Gereja sebagai sebuah lembaga dan komunitas orang percaya senantiasa berkomunikasi secara dinamis dengan realitas yang terus berubah. Perubahan yang dijumpai oleh Gereja menjadi ruang untuk menyatakan keberadaan Gereja sebagai paguyuban yang hidup berdasarkan panggilan dan pengutusannya untuk mewartakan kabar sukacita secara konsisten. Hal ini perlu menjadi dasar perhatian kita bersama ketika selaku anggota majelis jemaat kita hendak menyusun sebuah program kerja. Dewasa ini keberadaan gereja sebagai persekutuan orang percaya diperhadapkan dengan tantangan yang semakin beragam kuantitas dan kualitasnya. Kenyataan ini menempatkan Gereja sebagai persekutuan yang harus memberi jawaban kongkrit terhadap berbagai tantangan tersebut. Warga jemaat yang bertemu langsung dengan kenyataan adalah subyek yang harus bergumul. Pergumulan warga jemaat ini memerlukan kelengkapan-kelengkapan teologis yang dapat dipertanggung-jawabkan. Maksudnya tanpa teologi yang benar maka yang terjadi adalah mengatasi persoalan dengan instan dan bertemu dengan persoalan baru.

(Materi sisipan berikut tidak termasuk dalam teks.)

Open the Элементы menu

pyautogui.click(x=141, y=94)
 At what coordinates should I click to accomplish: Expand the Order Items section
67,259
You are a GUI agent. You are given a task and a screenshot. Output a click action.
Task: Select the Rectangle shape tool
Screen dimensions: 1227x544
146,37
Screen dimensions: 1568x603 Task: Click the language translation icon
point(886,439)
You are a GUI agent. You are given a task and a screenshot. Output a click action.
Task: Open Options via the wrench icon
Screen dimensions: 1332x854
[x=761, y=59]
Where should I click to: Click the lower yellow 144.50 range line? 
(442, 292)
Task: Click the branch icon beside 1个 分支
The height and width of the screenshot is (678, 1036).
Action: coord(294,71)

Dalam konteks inilah diperlukan kehadiran program kerja  yang melengkapi warga jemaat untuk dapat berkomunikasi dengan realitas tanpa menafikan identitas mereka sebagai orang percaya.
Bertolak dari pemahaman di atas maka sebuah program kerja tidak hanya terdiri dari kegiatan dan angka-angka tetapi memiliki dimensi lain yakni relasi vertikal yang menjadi ‘roh’ dari program kerja tersebut. Artinya perhatian sebuah program kerja bukan hanya pada di hilir tetapi di hulu juga memberi pengaruh yang signifikan. Sebuah program kerja menjadi desain utama dari pemahaman kita tentang karya dan keterlibatan Allah melalui Yesus Kristus sebagai Primal Dimension . Melalui pemikiran yang demikian maka paper ini tidak hanya berkisar di masalah praktis tetapi merupakan upaya praksis bagi kita dalam memahami dan menghayati sebuah program kerja.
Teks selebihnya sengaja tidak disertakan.